Oltre 8 milioni di studenti si preparano a rientrare a scuola a settembre, se la curva epidemica continuerà a scendere. Ma non potrà essere un ritorno tra i banchi in massa, visto che il virus continuerà a circolare anche nei prossimi mesi. La viceministra all'Istruzione Anna Ascani, spiega a Sky tg24 quali potrebbero esserci gli scenari, che il ministero, insieme al comitato scientifico, sta elaborando. Una delle ipotesi è che elementari e medie facciano lezione in presenza, ma riducendo le presenze in classe e aggiungendo alla didattica tradizionale più musica, arte, sport e laboratori, da svolgere in altri spazi.
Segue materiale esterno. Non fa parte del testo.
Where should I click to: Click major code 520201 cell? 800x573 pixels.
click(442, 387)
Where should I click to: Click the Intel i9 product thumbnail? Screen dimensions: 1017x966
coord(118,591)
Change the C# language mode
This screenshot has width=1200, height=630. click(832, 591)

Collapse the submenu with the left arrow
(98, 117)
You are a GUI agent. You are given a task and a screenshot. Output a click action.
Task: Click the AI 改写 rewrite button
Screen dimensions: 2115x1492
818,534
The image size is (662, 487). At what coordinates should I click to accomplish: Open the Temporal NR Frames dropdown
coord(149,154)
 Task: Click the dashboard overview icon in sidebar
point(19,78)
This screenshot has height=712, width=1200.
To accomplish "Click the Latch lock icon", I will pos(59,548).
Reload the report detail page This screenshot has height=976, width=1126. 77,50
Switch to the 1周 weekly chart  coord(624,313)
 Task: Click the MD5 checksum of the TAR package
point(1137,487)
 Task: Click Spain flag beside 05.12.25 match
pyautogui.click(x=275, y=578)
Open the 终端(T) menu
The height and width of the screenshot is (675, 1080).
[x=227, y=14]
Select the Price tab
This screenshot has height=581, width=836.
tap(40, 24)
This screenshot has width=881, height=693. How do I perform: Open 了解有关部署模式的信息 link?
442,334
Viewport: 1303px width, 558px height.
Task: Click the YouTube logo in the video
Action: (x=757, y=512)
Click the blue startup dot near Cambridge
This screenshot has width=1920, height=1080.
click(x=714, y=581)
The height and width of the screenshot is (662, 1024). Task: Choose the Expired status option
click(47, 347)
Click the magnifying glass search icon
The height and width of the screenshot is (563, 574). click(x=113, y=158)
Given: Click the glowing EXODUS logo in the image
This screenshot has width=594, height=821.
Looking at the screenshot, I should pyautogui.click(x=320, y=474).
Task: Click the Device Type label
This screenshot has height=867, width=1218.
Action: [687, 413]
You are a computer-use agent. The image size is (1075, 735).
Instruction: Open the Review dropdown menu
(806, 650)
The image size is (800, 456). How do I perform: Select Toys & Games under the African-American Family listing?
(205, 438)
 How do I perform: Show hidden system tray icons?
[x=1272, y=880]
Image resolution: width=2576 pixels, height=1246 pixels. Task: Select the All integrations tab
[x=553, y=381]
Si terrà conto delle diverse esigenze degli studenti, anche in base alla fascia d'età: i bambini più piccoli hanno sicuramente più bisogno di recuperare la dimensione della socialità. Mentre i ragazzi più grandi potranno in parte continuare con la didattica a distanza. 

Sul ritorno a scuola, ha spiegato la viceministra dem, "insieme al comitato stiamo immaginando tre differenti scenari a seconda dell'andamento dell'epidemia. Tutti questi scenari tengono conto del fatto che gli ordini di scuola non sono tutti uguali, in particolare i bambini più piccoli hanno assolutamente bisogno di recuperare una relazione in presenza. Quindi – ha proseguito la Ascani – nella Scuola primaria e nella secondaria di primo grado noi immaginiamo comunque di poter avere la scuola in presenza, naturalmente riducendo i gruppi classe, quindi per esempio facendo in modo che una classe sia divisa in due ma moltiplicando le attività che si fanno, aggiungendo, cioè, ai curricula tradizionali più musica, arte, sport, creatività digitale e laboratori e utilizzando per questo altri spazi che stiamo individuando insieme agli enti locali".

"Ci stiamo confrontando anche con il ministero dell'Economia per capire in che misura potremo contare su un ampliamento dell'organico – ha proseguito la Ascani – di sicuro avremo bisogno di professionalità specializzate per quelle attività che dicevo".

"Naturalmente i Comuni hanno anche delle relazioni importanti con enti del Terzo Settore e associazioni che possono farsi carico di un pezzetto di queste attività educative, però per noi conta avere un organico potenziato, perché naturalmente è quello che ci permette di organizzare più attività".

Invece per i ragazzi più grandi, "che si gestiscono meglio anche da soli – ha spiegato la Ascani – prevediamo che una parte dell'attività sia comunque fatta in presenza, perché anche loro hanno bisogno di rientrare a scuola, però molto probabilmente in questo caso la didattica a distanza continuerà ad essere una parte del loro curriculum. L'attività in presenza sarà di meno rispetto al passato e sarà integrata con la didattica a distanza, che soprattutto nelle scuole secondarie di secondo grado ha funzionato meglio".